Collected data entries
>>>

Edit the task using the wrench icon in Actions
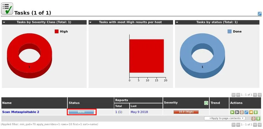 [x=246, y=112]
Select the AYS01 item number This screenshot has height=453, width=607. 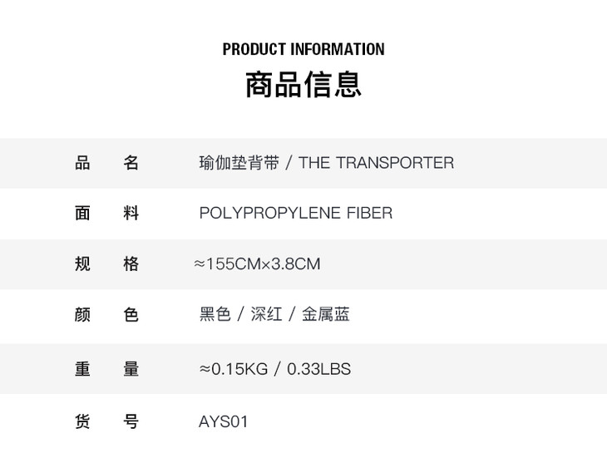coord(224,422)
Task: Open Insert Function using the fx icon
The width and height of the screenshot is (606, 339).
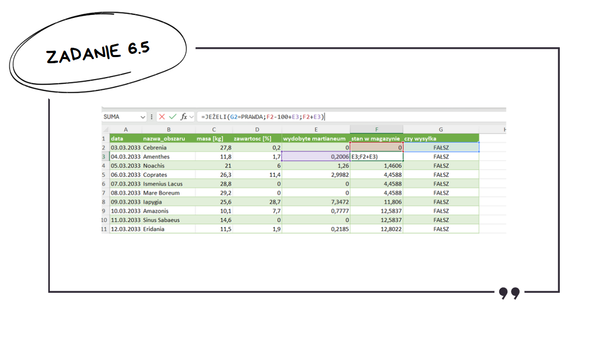Action: (x=183, y=117)
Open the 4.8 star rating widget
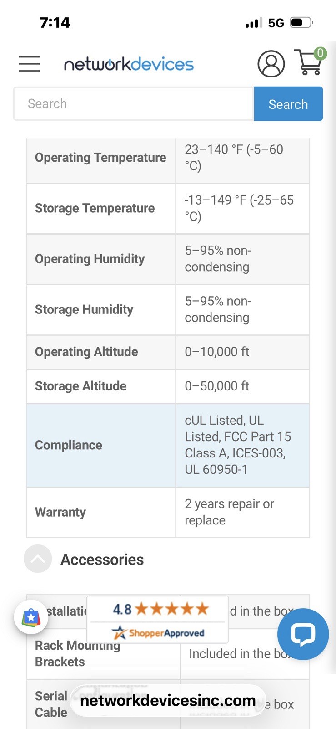Image resolution: width=336 pixels, height=729 pixels. click(158, 619)
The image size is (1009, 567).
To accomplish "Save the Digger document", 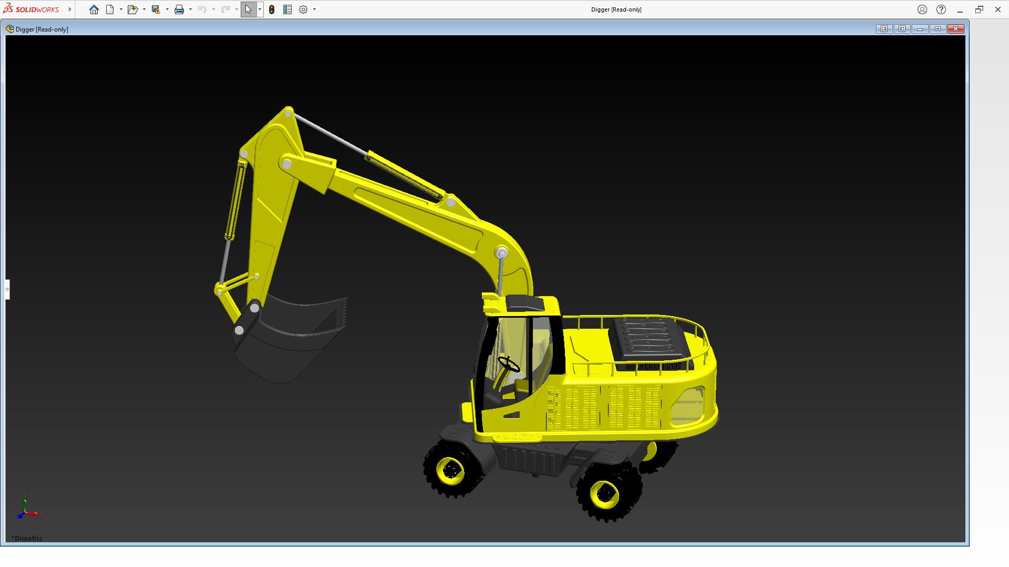I will [156, 9].
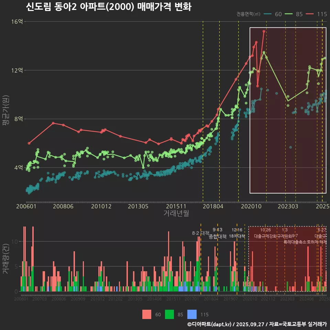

<<<

→ **WORK INSTRUCTIONS**
Print exactly the lines above that run from the one with "Task: Open Insert Function using the fx icon" down to the one with "The image size is (1009, 567).", and omit the pictures.

→ **ANSWER SPACE**
Task: Open Insert Function using the fx icon
The width and height of the screenshot is (606, 339).
Action: (x=183, y=117)
Open the 4.8 star rating widget
Image resolution: width=336 pixels, height=729 pixels. click(158, 619)
The image size is (1009, 567).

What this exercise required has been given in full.